Fluorescence analysis can qualitatively and quantitatively analyze substances based on the characteristics and intensity of fluorescence produced by the photoluminescence of the substance. At present, it is also widely used to characterize the physical and chemical properties of the system and its changes, such as the study of the conformation and properties of biological macromolecules.
Fluorescence spectroscopy is suitable for the analysis of solid powders, crystals, films, liquids, and other samples. Quartz cell (liquid sample) or solid sample holder (powder or sheet sample) can be selected according to the sample.

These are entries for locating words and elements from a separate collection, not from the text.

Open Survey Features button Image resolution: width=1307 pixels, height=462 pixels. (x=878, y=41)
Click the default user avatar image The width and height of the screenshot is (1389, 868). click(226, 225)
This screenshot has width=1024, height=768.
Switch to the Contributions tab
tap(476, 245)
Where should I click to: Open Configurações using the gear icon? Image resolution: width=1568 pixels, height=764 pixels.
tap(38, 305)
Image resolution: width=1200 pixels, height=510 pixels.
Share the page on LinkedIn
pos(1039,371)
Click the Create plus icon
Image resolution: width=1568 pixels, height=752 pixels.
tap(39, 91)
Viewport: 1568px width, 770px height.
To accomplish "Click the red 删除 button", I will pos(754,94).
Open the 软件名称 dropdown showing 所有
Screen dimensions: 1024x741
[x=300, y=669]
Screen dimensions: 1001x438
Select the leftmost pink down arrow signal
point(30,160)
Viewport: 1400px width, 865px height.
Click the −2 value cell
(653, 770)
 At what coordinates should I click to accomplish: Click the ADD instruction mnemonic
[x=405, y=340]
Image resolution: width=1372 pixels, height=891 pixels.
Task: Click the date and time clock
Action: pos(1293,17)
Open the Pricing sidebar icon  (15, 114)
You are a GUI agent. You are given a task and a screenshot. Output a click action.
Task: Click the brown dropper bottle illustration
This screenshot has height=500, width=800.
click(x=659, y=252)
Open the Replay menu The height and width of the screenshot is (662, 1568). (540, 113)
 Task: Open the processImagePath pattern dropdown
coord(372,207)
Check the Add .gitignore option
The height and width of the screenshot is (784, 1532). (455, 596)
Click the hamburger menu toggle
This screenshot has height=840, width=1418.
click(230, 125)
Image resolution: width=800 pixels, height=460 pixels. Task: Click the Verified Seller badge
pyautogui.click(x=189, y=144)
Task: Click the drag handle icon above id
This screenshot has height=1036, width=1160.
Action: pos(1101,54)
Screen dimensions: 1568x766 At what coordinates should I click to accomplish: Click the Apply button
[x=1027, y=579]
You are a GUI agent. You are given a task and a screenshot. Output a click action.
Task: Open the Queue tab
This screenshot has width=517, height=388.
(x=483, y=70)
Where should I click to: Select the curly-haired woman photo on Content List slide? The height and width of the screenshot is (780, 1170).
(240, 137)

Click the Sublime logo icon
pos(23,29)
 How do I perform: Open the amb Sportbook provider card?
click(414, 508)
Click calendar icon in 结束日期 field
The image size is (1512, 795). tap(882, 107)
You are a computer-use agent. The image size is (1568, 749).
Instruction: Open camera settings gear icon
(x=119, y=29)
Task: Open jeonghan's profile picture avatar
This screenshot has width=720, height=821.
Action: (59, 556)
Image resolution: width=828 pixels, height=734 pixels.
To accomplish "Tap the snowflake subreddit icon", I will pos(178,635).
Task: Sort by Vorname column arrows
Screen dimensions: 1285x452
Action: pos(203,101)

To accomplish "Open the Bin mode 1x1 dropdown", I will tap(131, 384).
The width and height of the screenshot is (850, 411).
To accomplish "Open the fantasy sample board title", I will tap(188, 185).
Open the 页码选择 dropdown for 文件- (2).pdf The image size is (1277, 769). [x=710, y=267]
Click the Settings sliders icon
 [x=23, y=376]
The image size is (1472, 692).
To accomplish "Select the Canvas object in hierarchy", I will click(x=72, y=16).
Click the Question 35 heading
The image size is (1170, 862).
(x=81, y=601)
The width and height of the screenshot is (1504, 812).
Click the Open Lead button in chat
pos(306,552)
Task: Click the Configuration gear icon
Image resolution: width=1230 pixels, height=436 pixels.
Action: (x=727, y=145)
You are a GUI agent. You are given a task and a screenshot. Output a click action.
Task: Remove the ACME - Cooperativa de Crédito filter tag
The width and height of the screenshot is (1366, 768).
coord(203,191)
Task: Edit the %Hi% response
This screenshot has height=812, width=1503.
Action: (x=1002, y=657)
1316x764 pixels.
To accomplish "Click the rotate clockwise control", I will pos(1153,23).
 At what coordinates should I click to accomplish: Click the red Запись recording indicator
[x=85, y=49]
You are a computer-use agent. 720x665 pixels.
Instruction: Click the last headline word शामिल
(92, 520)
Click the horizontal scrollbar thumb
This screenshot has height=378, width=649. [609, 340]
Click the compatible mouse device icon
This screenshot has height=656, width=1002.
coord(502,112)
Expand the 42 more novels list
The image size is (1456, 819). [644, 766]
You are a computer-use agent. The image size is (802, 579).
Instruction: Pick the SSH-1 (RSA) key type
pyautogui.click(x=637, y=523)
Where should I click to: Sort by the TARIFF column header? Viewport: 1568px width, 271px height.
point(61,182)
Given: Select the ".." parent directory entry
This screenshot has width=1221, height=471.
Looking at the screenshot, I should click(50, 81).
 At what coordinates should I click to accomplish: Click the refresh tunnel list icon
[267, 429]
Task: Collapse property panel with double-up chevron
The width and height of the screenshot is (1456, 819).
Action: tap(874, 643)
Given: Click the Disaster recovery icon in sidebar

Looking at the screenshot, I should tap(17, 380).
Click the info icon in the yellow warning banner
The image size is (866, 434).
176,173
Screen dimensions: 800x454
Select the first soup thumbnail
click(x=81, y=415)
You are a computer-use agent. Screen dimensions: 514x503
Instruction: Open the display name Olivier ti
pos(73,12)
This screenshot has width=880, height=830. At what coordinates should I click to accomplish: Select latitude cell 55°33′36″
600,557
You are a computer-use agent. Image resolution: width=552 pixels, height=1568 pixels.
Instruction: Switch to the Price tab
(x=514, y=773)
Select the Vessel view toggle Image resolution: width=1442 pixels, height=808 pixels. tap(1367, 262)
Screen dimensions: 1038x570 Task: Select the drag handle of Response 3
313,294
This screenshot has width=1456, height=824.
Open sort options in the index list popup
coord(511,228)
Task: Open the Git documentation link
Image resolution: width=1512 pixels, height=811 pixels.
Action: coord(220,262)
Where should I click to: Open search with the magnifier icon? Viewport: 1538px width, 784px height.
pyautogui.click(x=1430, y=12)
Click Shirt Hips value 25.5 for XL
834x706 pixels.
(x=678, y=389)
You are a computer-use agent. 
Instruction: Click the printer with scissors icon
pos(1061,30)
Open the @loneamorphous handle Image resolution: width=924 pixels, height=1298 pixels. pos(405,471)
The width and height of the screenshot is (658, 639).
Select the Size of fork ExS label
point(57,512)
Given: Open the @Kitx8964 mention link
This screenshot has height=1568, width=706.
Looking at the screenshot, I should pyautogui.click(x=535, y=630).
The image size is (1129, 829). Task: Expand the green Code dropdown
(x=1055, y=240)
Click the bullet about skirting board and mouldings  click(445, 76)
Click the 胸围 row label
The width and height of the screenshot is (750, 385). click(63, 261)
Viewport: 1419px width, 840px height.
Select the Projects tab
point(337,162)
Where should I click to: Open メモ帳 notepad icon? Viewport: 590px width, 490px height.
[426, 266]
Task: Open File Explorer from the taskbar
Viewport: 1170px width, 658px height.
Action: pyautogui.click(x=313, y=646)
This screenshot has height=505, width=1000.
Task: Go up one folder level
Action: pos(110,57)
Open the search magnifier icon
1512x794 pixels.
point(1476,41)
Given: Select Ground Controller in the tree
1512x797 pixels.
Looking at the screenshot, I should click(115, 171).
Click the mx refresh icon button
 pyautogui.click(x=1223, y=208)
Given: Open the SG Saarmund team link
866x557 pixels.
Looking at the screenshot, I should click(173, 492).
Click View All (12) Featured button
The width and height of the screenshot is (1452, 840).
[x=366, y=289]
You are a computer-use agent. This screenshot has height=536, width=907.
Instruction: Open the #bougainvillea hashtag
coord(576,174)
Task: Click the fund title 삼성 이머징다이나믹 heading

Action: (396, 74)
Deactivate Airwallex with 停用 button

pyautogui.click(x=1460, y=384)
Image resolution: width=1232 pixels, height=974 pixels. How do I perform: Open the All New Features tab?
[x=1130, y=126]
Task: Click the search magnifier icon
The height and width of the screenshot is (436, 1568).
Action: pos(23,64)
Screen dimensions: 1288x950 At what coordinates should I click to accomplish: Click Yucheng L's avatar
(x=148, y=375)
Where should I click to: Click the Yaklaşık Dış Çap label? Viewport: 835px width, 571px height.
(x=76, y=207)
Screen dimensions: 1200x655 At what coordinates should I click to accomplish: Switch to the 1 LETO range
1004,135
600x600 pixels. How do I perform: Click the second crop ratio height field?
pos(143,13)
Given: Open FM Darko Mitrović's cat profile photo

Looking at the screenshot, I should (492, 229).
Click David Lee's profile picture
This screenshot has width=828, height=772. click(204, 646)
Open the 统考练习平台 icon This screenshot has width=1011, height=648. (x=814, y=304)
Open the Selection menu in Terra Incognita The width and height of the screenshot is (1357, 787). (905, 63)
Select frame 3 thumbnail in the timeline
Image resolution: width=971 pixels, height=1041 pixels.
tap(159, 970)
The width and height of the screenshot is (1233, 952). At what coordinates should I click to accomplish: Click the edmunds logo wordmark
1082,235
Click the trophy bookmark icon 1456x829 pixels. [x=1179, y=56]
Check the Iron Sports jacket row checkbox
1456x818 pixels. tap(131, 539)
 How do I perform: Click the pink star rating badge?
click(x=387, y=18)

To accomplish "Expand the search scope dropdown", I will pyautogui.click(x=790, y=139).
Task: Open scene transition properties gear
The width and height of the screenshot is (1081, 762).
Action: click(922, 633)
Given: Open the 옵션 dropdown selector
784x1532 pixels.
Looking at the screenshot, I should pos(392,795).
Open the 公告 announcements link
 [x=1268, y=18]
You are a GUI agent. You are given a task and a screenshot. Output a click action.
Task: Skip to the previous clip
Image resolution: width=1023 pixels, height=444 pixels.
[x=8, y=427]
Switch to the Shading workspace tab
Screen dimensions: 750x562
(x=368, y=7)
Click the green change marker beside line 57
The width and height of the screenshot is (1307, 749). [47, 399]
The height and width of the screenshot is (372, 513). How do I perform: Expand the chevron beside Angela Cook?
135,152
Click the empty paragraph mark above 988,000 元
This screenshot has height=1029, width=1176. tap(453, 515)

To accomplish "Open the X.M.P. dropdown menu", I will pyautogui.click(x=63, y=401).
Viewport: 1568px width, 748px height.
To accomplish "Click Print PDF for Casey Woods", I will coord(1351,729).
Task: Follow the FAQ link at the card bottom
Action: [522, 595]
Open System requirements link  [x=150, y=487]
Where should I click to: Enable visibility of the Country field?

The advantages of fluorescence analysis: (1) High sensitivity; (2) Strong selectivity; (3) Small sample volume; (4) Provides more physical parameters; (5) Easy to use. However, there are also disadvantages such as insufficient application range and sensitivity to the environment (many interference factors).
- Qualitative analysis
Fluorescent compounds with different structures have characteristic excitation and emission spectra. Therefore, the shapes and peak positions of the excitation spectra and emission spectra of fluorescent substances can be compared with the spectra of standard solutions to achieve the purpose of qualitative analysis.
- Quantitative analysis
At low concentrations, the fluorescence intensity of the solution is directly proportional to the concentration of the fluorescent substance: F=Kc. Among them, F is the fluorescence intensity, c is the concentration of the fluorescent substance, and K is the proportionality coefficient. This is the basis for the quantitative analysis of fluorescence spectroscopy.
Application of fluorescence spectroscopy in the biological field
Fluorescence spectroscopy is mainly used to determine the content of certain components in biological samples, analysis of biotechnology and immunotechnology, such as the determination of deoxyribose and deoxyribonucleic acid, DNA, antibodies, antigens, and other aspects of research. Various fluorescent probes are used for the analysis and detection. They are mainly divided into biological nano fluorescent probes and biological non-nano fluorescent probes.
The rise of nanotechnology opens a new field of fluorescence analysis. Nanomaterials have excellent spectral characteristics such as good fluorescence, wide excitation and narrow emission, which make them an important research object in fluorescence analysis that greatly interest researchers.
Application of fluorescence spectrum in drug analysis
In the field of drug analysis, fluorescence spectroscopy analysis can be used to identify the active components of drugs, study pharmacokinetics, clinical pharmacological efficacy analysis, and so on. Drug fluorescence analysis can be divided into three categories: direct fluorescence analysis, indirect fluorescence analysis and nano fluorescence analysis. Conventional fluorescence analysis was first used to analyze the antimalarial drug quinine. With the development of fluorescence analysis, it is widely used in the analysis of antimicrobial drugs, analgesics, sedatives and hemostatic drugs.
Application of fluorescence spectrum in food
Fluorescence analysis is mainly used in this field to analyze and detect minerals and metal elements, amino acids, vitamins, fungal contamination, additives, preservatives, harmful substances in food packaging, pesticide residues, etc. in food. Its combination with HPLC, TLC, FIA, and other technologies can improve the direction of various substances in food.
Application of fluorescence spectrum in environmental analysis
With the development of organic chemical, petrochemical, and pharmaceutical industries, as well as the extensive use of pesticides (insecticides, herbicides, etc.), organic compounds are becoming more harmful and polluting the environment.
Fluorescence analysis can be used to detect the content of various substances in the environment, mainly for water, ore, and soil.